“… Anna read and understood, but it was unpleasant to read, that is to say, to follow the reflection of other people’s lives. She was too eager to live herself.” Such was my predicament too while reading this novel. Like Anna, when she’s sitting on the train back to her home, reading a novel and finding herself too eager to live whatever she’s reading about, I, sometimes near the heater, and at other under my blanket late till after midnight, also found myself too involved and moved that the mere reading of this excellent novel was becoming unpleasant. I wanted to enter Tolstoy’s fictional world and move about there, stop the characters from making the choices they did, and share both in their joys and sorrows.
But that is not to say I did not cherish reading this novel: Tolstoy’s novel, even after years of reading, sensitized me to how engrossingly profound the act of reading a novel can be. In other words, how reading is one of the most of worthiest of activities one can do.
Considered by many to be, not one of many, but the best novel of all time, Tolstoy’s ‘Anna Karenina’ is, as I’ve come to read and comprehend it, a perfectly proper novel. The word proper could also be applied to many other great novels, both classics and contemporary, given its criterion of great plot, characters, insights, themes, morals, and of course, endings. But should one read ‘Anna Karenina’, one would then come to know what a ‘proper’ novel is crafted like: this is how a novel should be written!
And like all memorable novels, ‘Anna Karenina’ starts with an insightful and persistently-true statement: that all happy marriages are alike, while every unhappy marriage has its own distinct reason for it.
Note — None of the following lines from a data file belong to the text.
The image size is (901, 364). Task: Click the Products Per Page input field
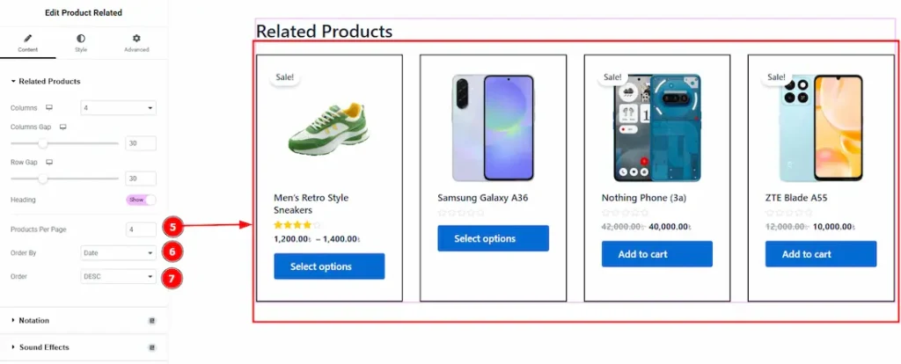141,229
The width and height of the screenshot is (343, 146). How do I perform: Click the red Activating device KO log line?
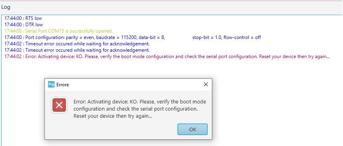pos(167,56)
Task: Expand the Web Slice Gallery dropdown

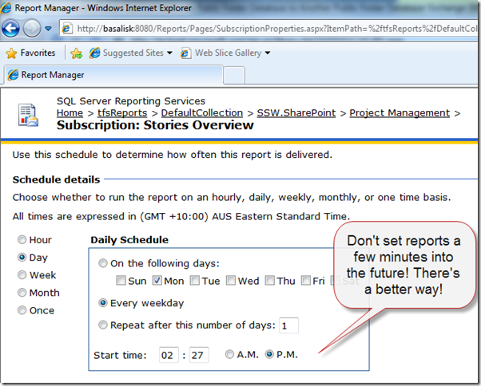Action: coord(268,53)
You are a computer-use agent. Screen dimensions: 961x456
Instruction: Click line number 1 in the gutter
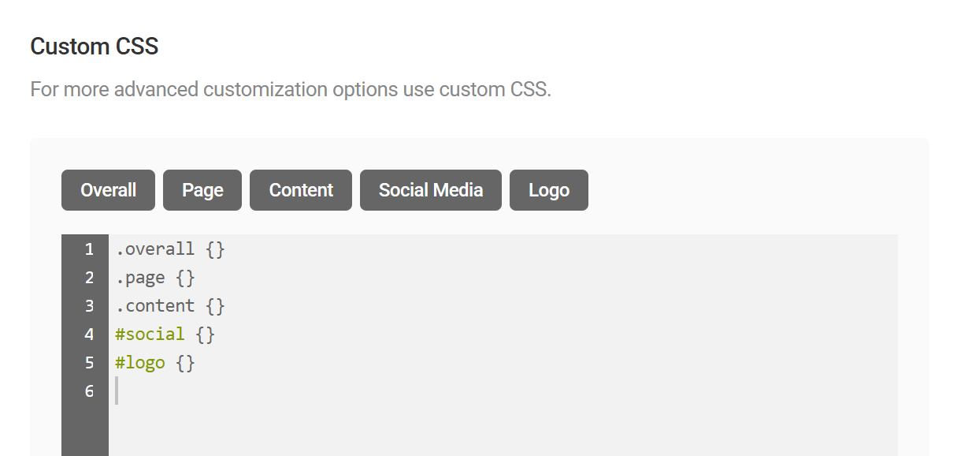click(x=89, y=249)
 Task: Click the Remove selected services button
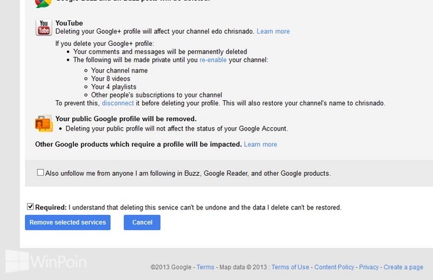point(68,223)
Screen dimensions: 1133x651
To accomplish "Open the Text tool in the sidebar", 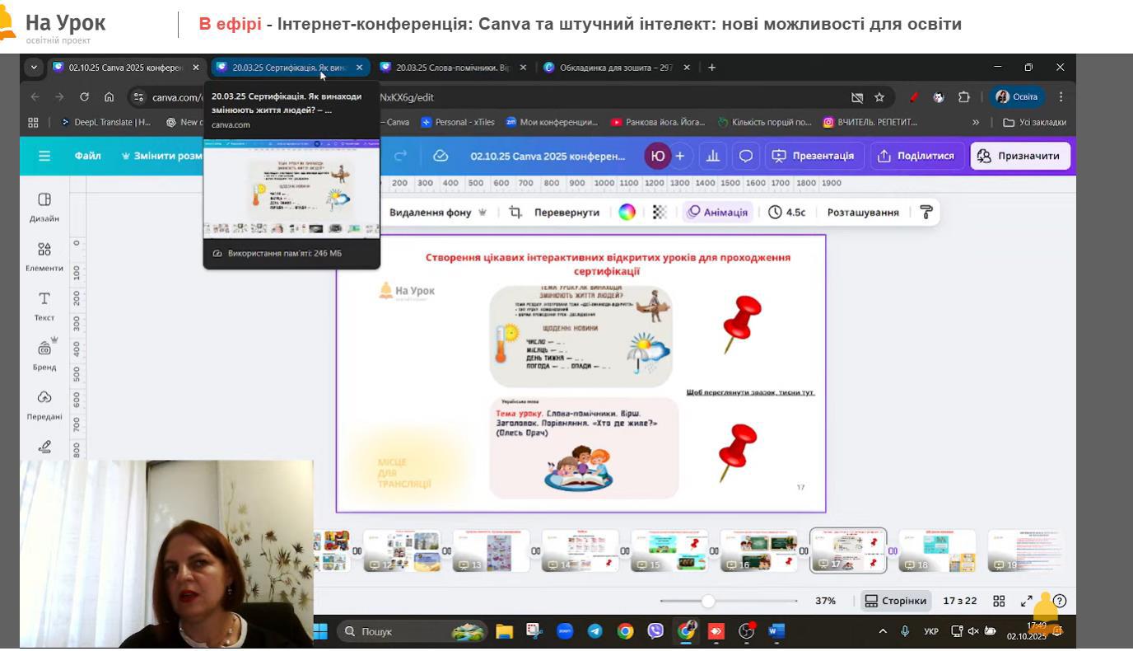I will [44, 305].
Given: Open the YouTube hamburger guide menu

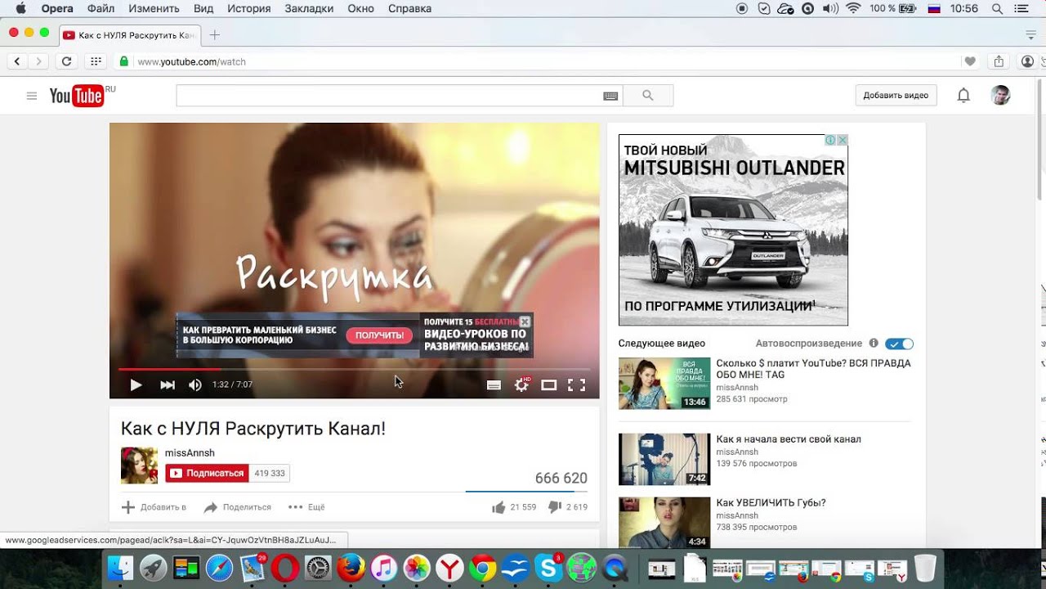Looking at the screenshot, I should pyautogui.click(x=32, y=96).
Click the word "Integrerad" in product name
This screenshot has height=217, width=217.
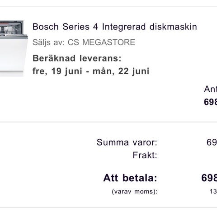click(124, 27)
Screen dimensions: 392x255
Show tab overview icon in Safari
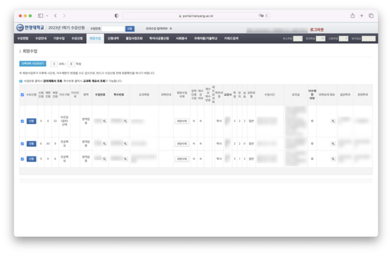pyautogui.click(x=371, y=16)
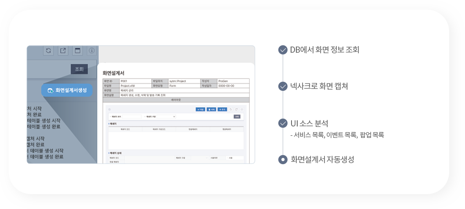Click the small 조회 button in the preview

click(x=237, y=117)
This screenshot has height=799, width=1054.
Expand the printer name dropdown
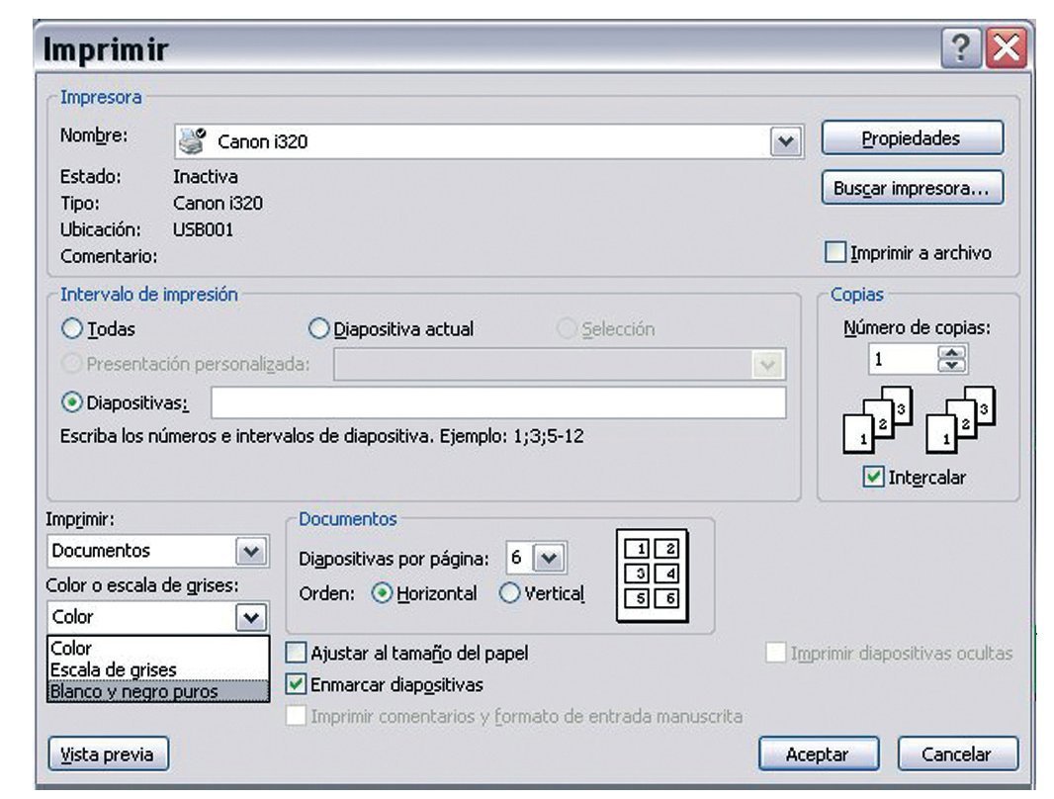[784, 141]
We meet an angry and dejected Dolly who has recently found out that Oblonsky, her husband, has cheated on her. Himself unsuccessful, Oblonsky writes to his sister, Anna Karenina, to come help them reunite. Meanwhile, Levin, Oblonsky’s old friend, is in town and plans to propose to Kitty, Dolly’s younger sister; but Vronsky, a charming military-man is also interested in Kitty and has better chances than Levin.
To gave away more than this elementary section of plot would be unfair to, like myself, anticipated and eager readers, knowing that the joy of a novel is best reserved in its surprises and in individual reading of them. From here on begins a myriad of love affairs, betrayals, broken hearts, patch-ups, marriages, divorce, and a whole ‘theatre of hurt feelings’ (to quote Jenny Offill) and other equivalent and intense emotions.
But to call it a tragic love story, or stories, would be to shy away from the ‘proper-ness’ of this deservedly thick, and thereby, brilliant novel. Tolstoy, through his ‘art of the novel’ (as Milan Kundera puts it), transcends himself and his intelligence into intelligence and genius of the novel itself – whereby we witness the political, economic, social, global, and religio-philosophical aspects of the late nineteenth-century Russia come unfold through different plot events and character-driven motives. Being a coherent, accessible, involving, and moving story on one hand, and a reflective, inclusive, meditative, socio-philosophical, and representative book on the other, this novel achieves, almost imaginatively impossibly, a whole essence of the life, as well as the essence of the time and place where the life is taking place – and that is why this novel deserves its crown of ‘being the best novel of all time’.
Its climax utterly heartbreaking to which I, even intentionally, couldn’t stop crying; its build-up to the climax full of anxiety; its story consistently absorbing; its joys heart-warming, its sorrows tendering; and, its ending a most proper and needed resolve - this novel had me completely absolved in itself, and for that reason, ‘Anna Karenina’ is, also, my most favorite novel of all time. Period.